3 months later we discovered Duncan had a borreliose infection caused by a tic and that the headaches were very probably related to that and had been a slight form of meningitis (once again not diagnosed by the doctor because the symptoms were not typical),

Case no 3.

In 2004 I had a back operation after which I was in permanent pain. In order to function properly I had to take painkillers including morphine plasters, voltarene (which makes the stomach bleed so you have to take another tablet with it to protect the stomach and which costs 180Fr. for a months supply). A visit to the Pain clinic in Basel did nothing much to help - just cortisone injections in a nerve which lasted for about 6 weeks. Physiotherapy didnt help, craniosacral massage helped for a time but nothing else and with time the painkillers have less and less affect. After 3.5 years I finally went to an anthroposophical doctor with the problem. He immediately issued me with arsenic tablets, followed by a course of silver and gold in very diluted amounts and, do you know, since November 2007 I have been able to leave off the painkillers except the nights when I have to work which I take as a precaution.
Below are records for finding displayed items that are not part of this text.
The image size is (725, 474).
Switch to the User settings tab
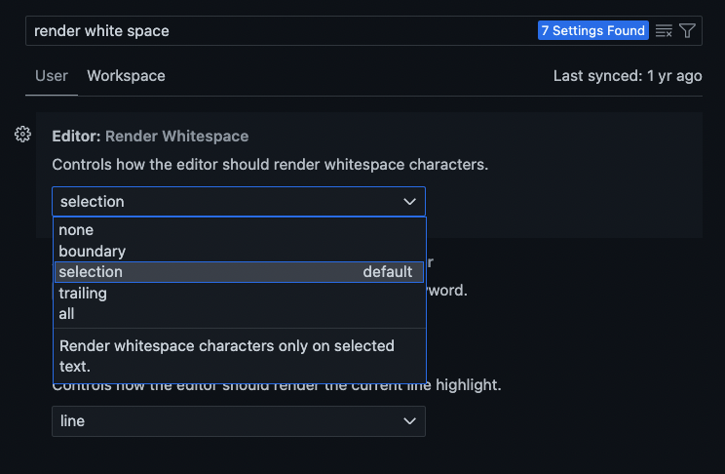click(52, 75)
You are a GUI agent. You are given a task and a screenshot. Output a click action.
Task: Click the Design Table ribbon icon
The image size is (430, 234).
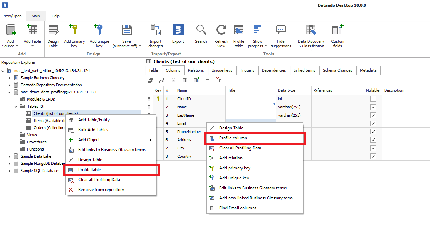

Of course its not a magical solution and my back will never be as it should be, but at least I am relatively pain free most of the time.

The choice of homeopath is important too as some have the qualification but not the intuition and this is the important factor in making diagnosis and

selecting the correct medicine.

As said before, not evidence but experience and as the saying goes "the proof of the pudding is in the eating"

I think it can be so transferred. Google something like

"wild "antibiotic resistance" plasmid interspecies transfer -transgenic"

and settle in for a long night's soporific reading ...

I'm surprised no-one has mentioned this quote (or similar) on this thread so far:

"The patients of homeopaths die of the disease, and the patients of conventional medicine die of the cure.”

Good for you. I hope your antroposphic crook warned you that arsenic is actually a poison, and that gold being almost an inert metal isn't likely to do much more than burn a hole through your wallet.

She means homeopathic arsenicum album - not actual arsenic.